HIDDEN MARKOV MODELS IN COMPUTATIONAL BIOLOGY
CSE 5290: Algorithms for Bioinformatics Fall 2009
Presentation transcript:

1 Profile Hidden Markov Models For Protein Structure Prediction Colin Cherry

2 Biological Motivation: Given a single amino acid target sequence of unknown structure, we want to infer the structure of the resulting protein.

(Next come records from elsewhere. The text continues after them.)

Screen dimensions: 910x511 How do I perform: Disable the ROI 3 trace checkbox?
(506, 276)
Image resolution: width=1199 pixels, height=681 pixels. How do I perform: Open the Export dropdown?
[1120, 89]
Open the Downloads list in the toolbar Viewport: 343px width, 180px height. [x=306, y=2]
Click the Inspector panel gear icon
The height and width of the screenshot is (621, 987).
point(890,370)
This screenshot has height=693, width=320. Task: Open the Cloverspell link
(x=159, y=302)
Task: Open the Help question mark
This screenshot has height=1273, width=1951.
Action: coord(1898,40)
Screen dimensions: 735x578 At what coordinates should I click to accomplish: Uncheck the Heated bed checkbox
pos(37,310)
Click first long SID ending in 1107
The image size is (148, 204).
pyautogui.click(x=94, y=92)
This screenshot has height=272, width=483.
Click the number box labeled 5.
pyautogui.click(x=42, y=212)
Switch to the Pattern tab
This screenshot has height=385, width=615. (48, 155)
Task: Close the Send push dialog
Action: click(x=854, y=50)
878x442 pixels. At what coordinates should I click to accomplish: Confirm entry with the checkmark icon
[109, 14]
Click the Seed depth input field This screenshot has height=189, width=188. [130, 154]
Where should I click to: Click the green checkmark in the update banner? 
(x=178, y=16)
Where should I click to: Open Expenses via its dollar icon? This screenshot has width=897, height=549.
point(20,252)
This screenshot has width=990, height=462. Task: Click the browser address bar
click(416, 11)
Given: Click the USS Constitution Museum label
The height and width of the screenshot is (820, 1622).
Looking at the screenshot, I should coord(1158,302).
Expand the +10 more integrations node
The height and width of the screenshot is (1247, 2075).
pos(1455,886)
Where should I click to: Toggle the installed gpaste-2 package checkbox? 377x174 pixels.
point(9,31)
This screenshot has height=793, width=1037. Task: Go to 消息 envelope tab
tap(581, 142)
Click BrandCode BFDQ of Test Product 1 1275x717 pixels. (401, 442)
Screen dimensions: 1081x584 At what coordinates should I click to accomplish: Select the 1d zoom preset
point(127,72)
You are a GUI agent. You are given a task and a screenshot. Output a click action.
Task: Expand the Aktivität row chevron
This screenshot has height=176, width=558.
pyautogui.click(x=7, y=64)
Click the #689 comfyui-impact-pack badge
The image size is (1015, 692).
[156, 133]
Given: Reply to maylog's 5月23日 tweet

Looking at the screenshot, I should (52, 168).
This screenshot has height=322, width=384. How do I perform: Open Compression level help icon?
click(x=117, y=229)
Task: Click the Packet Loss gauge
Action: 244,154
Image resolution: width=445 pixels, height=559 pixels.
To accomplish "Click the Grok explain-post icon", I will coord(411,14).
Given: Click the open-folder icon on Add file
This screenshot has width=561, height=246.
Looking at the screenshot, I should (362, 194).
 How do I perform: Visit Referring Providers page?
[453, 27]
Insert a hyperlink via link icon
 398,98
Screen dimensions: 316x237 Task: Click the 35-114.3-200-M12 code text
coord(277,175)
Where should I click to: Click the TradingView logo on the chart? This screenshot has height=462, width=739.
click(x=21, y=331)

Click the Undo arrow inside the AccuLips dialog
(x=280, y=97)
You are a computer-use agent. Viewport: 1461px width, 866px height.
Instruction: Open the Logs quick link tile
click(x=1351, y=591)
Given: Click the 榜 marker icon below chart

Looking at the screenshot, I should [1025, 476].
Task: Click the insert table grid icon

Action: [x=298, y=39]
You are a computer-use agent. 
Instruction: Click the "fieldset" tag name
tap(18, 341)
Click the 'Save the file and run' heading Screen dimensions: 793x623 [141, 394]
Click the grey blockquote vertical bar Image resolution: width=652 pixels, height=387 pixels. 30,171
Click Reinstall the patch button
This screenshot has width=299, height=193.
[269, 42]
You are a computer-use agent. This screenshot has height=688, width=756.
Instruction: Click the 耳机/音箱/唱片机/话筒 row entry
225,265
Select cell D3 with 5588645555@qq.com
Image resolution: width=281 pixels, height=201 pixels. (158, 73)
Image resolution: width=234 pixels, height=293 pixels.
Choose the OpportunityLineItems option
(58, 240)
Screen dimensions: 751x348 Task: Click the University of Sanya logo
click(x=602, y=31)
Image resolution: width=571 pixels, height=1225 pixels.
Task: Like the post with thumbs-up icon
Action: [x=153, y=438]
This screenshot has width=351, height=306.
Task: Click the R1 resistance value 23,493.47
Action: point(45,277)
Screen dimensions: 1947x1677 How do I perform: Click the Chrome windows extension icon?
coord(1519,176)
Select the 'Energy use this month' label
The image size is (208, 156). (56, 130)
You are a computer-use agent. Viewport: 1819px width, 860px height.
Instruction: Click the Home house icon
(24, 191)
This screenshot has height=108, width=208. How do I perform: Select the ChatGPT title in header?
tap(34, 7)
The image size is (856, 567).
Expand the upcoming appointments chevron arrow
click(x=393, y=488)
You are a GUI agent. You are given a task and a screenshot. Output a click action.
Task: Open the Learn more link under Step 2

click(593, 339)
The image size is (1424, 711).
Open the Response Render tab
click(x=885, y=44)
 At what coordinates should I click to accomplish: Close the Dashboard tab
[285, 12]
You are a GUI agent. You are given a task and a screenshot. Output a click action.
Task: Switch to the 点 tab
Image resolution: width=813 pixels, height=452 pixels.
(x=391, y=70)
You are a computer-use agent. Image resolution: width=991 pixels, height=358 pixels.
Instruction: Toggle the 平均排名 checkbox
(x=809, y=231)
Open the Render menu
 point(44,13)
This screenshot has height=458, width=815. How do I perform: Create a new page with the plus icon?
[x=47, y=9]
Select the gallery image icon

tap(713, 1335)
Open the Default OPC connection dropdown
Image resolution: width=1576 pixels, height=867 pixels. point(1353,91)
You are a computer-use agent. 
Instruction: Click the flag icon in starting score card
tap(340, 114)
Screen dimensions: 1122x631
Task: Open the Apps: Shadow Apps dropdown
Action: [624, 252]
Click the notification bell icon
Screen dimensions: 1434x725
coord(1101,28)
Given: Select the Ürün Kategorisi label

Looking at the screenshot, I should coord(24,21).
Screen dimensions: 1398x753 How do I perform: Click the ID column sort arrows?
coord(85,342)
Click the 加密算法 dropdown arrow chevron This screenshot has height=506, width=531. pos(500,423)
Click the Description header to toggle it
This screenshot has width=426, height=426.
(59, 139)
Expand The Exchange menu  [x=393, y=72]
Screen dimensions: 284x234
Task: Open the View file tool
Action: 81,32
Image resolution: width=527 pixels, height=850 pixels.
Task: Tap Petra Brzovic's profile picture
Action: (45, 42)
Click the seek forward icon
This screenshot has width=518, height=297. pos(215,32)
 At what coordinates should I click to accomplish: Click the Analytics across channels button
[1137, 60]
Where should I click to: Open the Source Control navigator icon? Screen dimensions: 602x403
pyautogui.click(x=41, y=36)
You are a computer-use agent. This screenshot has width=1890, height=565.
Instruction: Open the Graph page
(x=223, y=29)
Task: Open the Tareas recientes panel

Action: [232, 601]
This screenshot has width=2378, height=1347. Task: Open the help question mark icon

3 But wait, that’s hard! There’s physics, chemistry, secondary structure, tertiary structure and all sorts of other nasty stuff to deal with. Let’s rephrase the problem: Given a target amino acid sequence of unknown structure, we want to identify the structural family of the target sequence through identification of a homologous sequence of known structure.

4 It still sounds hard… In other words: We find a similar protein with a structure that we understand, and we see if it makes sense to fold our target into the same sort of shape. If not, we try again with the second most similar structure, and so on. What we’re doing is taking advantage of the wealth of knowledge that has been collected in protein and structure databases.

5 So, the next question is: How do we find a known protein that is similar to our target sequence? One method happens to be: Hidden Markov Models! (Profile Hidden Markov Models, to be precise)

6 Lecture Objectives Once I’m done, you should know: 1. The standard architecture for a profile HMM. 2. The three major uses in bioinformatics for a profile HMM. 3. The high-level concepts behind the algorithms to train and use a profile HMM. 4. The two different starting points for training an HMM. 5. How to avoid over-fitting a profile HMM. 6. The high-level ideas behind using profile HMMs to determine protein structure. Please feel free to interrupt at any point.

7 Outline This talk be broken into the following sections: Methods for Characterizing A Protein Family The Architecture of a Profile HMM Alignment and Training with Profile HMMs Preventing Over-fitting Determining Structure Conclusion

8 Methods for Characterizing a Protein Family Objective: Given a number of related sequences, encapsulate what they have in common in such a way that we can recognize other members of the family. Some standard methods for characterization: Multiple Alignments Regular Expressions Consensus Sequences Hidden Markov Models

9 A Characterization Example How could we characterize this (hypothetical) family of nucleotide sequences? Keep the Multiple Alignment Try a regular expression [AT] [CG] [AC] [ACTG]* A [TG] [GC] But what about?  T G C T - - A G G vrs  A C A C - - A T C Try a consensus sequence: A C A A T C Depends on distance measure Example borrowed from Salzberg, 1998

10 HMMs to the rescue! Transition probabilities Emission Probabilities

11 Insert (Loop) States

12 Scoring our simple HMM #1 - “T G C T - - A G G” vrs: #2 - “A C A C - - A T C” Regular Expression ([AT] [CG] [AC] [ACTG]* A [TG] [GC]): #1 = Member #2: Member HMM: #1 = Score of % #2 Score of 4.7% (Probability) #1 = Score of #2 Score of 6.7 (Log odds)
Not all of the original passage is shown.